Beaucoup d’œuvres sont conceptuelles…

Il y a toujours du cerveau dans ce que fait un artiste.

 

Pourquoi conduire ces œuvres par un parcours thématique ?

Je ne les conduis pas. J’essaie de partager le fait que j’ai mis mon nez dans leur travail et que j’ai saisi des thèmes. C’est une sorte de réponse à tous ceux qui pensent : mais qu’est-ce qu’ils ont à dire, qu’est-ce qu’ils font ces gens-là, qu’est ce qui les intéresse, les obsède. J’ai pris mon feutre et j’ai tiré quelques traits de couleurs. Nous avons chapitré, en cinq.

Les artistes sont nombreux, soixante, avec environ 150 pièces à ordonner afin que la déambulation soit aisée. Il y a beaucoup d’installations.

 

Vous avez une grande expérience des artistes, avez-vous été surpris par ce que vous avez vu ?

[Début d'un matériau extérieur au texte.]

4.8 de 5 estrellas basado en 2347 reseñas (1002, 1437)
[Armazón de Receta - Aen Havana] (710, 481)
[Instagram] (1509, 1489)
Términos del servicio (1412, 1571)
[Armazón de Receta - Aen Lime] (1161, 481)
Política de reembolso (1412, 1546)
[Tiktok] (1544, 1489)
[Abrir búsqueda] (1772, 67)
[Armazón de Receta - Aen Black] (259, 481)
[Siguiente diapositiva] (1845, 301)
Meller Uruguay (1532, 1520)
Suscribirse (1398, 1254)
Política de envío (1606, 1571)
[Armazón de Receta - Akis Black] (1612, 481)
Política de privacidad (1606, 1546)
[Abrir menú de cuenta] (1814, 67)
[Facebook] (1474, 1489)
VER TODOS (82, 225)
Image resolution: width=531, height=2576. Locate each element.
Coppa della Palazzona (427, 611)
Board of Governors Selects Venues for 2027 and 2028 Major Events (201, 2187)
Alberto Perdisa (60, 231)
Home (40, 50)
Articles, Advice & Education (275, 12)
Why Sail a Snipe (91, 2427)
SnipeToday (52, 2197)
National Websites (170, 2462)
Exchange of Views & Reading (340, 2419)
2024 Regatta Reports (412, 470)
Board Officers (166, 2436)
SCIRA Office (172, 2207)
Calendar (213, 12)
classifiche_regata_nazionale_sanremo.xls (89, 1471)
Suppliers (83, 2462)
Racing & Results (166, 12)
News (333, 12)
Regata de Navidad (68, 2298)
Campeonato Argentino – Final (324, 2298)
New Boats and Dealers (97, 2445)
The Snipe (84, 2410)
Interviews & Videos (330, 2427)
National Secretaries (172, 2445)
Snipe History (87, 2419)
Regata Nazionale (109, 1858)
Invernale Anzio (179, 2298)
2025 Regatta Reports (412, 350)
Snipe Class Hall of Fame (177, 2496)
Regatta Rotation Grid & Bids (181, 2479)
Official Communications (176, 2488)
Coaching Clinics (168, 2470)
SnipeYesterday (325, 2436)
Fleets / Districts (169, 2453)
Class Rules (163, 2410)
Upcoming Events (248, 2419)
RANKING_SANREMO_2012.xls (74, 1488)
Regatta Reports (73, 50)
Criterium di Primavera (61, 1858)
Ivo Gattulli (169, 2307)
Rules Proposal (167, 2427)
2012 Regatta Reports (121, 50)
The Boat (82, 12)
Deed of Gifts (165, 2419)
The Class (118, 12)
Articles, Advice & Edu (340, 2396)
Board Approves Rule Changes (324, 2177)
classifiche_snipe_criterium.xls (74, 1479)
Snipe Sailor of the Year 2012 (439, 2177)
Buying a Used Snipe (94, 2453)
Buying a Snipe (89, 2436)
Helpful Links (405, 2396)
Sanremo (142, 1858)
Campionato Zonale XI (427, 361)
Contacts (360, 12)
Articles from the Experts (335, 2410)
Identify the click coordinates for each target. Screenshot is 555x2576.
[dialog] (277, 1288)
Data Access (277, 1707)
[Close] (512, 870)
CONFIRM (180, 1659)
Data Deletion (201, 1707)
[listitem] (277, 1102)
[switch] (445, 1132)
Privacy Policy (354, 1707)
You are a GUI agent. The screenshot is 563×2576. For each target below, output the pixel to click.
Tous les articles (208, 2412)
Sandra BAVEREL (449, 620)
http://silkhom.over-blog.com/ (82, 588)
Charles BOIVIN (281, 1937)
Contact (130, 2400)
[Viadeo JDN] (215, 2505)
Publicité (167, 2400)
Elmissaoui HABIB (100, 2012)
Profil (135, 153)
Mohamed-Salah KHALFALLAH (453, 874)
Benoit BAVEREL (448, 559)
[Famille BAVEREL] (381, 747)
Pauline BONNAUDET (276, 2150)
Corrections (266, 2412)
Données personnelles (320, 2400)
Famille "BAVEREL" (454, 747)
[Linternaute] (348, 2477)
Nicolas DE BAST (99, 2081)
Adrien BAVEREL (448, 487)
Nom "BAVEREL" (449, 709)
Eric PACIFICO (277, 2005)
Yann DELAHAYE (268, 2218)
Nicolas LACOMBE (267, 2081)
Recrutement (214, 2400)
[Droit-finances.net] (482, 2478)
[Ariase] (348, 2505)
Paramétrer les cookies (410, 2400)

Disons que j’ai été agréablement surpris. J’ai fait des découvertes, j’ai apprécié plusieurs projets, d’artistes aux personnalités touchantes. On sent que certains vont aller loin. C’est très beau. Une multiplicité d’approches et de démarches. Etre artiste, ce n’est pas une question d’âge, c’est une signature. Quelque chose les singularise, leur est propre, que je peux pointer sur leur travail. C’est la chose la plus importante. Tant qu’on fait des choses difficilement repérables, on ne sort pas du lot.

 

Qu’est ce qui détermine le succès du salon pour vous ? Est-ce le nombre de visiteurs ?

Non, c’est la qualité des œuvres exposées. J’ai envie d’entendre j’aime ceci ou je n’aime pas cela. Tout le monde n’a pas le même intérêt. Je vais écouter, je vais apprendre aussi.

 

Vos coups de cœur ?

Je trouve intéressant le travail d’Anne Le Troter dont l’installation interroge sur le traitement des souvenirs, des histoires personnelles transformé dans une sculpture non conventionnelle mêlée à des images. J’aime beaucoup Charlotte El Boussaed avec ses photos et vidéos sur la cuisine intergénérationnelle. Egalement Rémi Amiot qui fait un travail, à travers le papier, sur la perception de ce qui est invisible, sur la façon de donner une image à la respiration. Le dessin extraordinaire de Rémi Brière pour son store californien. Keita Mori, un artiste japonais qui a réalisé un travail incroyable avec du fil cousu à la place du crayon, d’une grande sophistication. Paul Vergier, Yassine Boussaadoun.

 

 

Ancien directeur du Frac Languedoc-Roussillon, président de IKT (International Association of Contemporary Art Curators), directeur artistique de la Nuit Blanche en 2003 et 2004, Ami Barak a organisé de nombreuses expositions emblématiques en France et à l’étranger.